A bella sala (n.º 41), situada a leste da precedente, apresentava um quadrado de 35 pés, porém era um tanto irregular por causa da direcção diagonal da parede de leste. Admirava-se um mosaico mais bem conservado que os restantes.

A maior parte destas villæ teria sido construida nos tres primeiros seculos da era christã, julgando-se assim pelas medalhas encontradas nas suas ruinas, e que algumas datam do seculo IV.

Monumentos funereos

Depois de descrevermos os edificios, onde os antigos passavam a vida de confortos da civilisação romana, a ordem natural nos conduz aos monumentos que encerravam os despojos mortaes.

Ainda que algumas familias mandassem enterrar os corpos, todavia o uso de queimal-os foi quasi geral em Roma antes da conquista da Gallia, e n'este ultimo paiz, nos dois primeiros seculos da era christã.[[27]]

A fogueira funebre (rogus ou pyra) era formada de lenha de facil combustão e faziam-n'a mais ou menos alta conforme a cathegoria das pessoas finadas.
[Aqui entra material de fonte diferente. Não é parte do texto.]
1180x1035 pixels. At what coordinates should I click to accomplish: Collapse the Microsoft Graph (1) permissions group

O corpo era posto sobre uma especie de leito de ferro ou maca, e os parentes do defuncto, depois de lhe terem dirigido o ultimo adeus, voltavam o rosto e acendiam a fogueira com uma acha.

Quando a fogueira estava extincta, lançavam vinho nas cinzas do defuncto, e então estas eram cuidadosamente encerradas em uma urna que mettiam em seguida na terra com certo numero de vasos de differentes formas e tamanhos, que se collocavam em roda, os quaes estavam cheios de liquidos ou algum manjar offerecido aos deuses manes.
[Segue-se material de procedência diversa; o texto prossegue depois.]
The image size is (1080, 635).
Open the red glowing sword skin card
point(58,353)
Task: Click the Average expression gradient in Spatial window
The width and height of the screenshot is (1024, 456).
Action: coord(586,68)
As urnas de barro descobertas em grande numero de cemiterios são em geral do feitio simples, e muitas apresentam côr cinzenta; comtudo, notam-se por suas formas perfeitas e graciosas. As mais ornadas tem filetes, entre os quaes se traçaram riscos parallelos. Algumas tem estrias ao alto, outras molduras entrelaçadas, em zig-zags, etc. etc. As formas mais geraes são as das gravuras seguintes a, b, que se encontram nos antigos cemiterios.

Figura 72: Urnas de vidro, do museu de Tours.